A year's as long or as short as you make it Is there a deal to defuse the timebomb?;News;News amp; Opinion

19th November 1999 at 00:00
THE time teachers are required to spend in contact with their classes and on other duties varies considerably across Europe.

While Scotland comes eighth out of 16 countries in a European survey on teachers' total working time, an analysis by the Educational Institute of Scotland suggests that Scottish teachers spend more time on actual teaching than in any of the other countries except the Netherlands and England and Wales.

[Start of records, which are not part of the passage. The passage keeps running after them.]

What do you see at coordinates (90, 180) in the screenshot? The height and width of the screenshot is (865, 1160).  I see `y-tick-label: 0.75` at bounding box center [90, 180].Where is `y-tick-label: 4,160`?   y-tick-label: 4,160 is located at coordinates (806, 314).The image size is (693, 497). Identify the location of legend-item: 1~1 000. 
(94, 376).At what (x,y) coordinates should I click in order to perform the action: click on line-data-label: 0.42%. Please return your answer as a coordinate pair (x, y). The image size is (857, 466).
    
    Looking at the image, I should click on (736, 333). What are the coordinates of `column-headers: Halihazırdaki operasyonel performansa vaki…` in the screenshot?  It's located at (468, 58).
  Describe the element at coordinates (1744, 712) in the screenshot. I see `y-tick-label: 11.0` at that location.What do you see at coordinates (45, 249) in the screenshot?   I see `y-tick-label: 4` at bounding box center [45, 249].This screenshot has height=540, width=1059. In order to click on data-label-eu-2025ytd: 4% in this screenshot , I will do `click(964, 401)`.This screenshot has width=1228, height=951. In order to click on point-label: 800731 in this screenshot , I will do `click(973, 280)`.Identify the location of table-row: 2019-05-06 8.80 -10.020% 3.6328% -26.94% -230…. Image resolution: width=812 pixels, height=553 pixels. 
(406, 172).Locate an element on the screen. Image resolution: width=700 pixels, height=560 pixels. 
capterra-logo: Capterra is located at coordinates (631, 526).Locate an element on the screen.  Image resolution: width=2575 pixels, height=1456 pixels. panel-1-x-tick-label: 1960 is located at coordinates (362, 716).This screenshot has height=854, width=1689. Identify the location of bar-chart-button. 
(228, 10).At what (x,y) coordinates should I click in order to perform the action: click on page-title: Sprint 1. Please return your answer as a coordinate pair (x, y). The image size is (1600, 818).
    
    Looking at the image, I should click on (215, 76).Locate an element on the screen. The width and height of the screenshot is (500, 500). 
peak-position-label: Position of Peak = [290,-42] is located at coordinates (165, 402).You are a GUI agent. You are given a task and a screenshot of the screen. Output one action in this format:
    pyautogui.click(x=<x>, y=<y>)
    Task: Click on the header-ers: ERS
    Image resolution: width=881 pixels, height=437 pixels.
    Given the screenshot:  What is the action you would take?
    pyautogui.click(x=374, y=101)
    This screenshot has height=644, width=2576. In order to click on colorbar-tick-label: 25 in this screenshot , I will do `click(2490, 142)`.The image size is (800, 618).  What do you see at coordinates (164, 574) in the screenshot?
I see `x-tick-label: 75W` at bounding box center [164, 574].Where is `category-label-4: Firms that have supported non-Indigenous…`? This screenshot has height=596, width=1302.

Even within the British Isles the range for total working time is from 1,070 hours a year in Scotland to 1,265 in the rest of the country. Teaching time is from 855 hours a year in Scottish primary schools to 950 hours in secondary, but there is no specific maximum for standing in front of a class in the rest of the UK where the division between teaching and non-teaching time is left to the headteacher.

Figures published by Eurydice, the European Union education information network, show that in primaries the equivalent time goes from 570 hours a year in Sweden to 988 in the Netherlands. In the secondary sector, the range is from 498 hours in Sweden to 950 in Scotland.

The equivalents of the 1,070 annual working hours for Scottish teachers, encompassing teaching and other duties, also vary considerably from 846 in Irish primaries to 1,820 in Portuguese schools.

There are huge contrasts, too, between teaching and working time. Of the average 1,820 hours Portuguese teachers are expected to work each year, only between 420 hours in upper secondary and 875 hours in primary are spent teaching. This means they have a much more generous allocation for other duties such as preparation and marking, training, staff meetings and pupil discussion - although it does mean working longer hours.

Denmark also has a stark contrast between teaching and working hours - 750 against 1,680. But teacher contracts, as in Portugal, are based on 52 weeks not the 39-week year as in Scotland.

Portugal, Belgium, France and Finland reduce teaching loads at the higher stages. Germany, Greece, Luxembourg and Portugal also cut back on teaching towards the end of a teacher's career. In Portugal, those heading for their bus pass teach 40 per cent fewer hours.

Eurydice's figures, published in 1997, are for 1995-96 and there will have been changes. It also points out that the figures represent theoretical averages.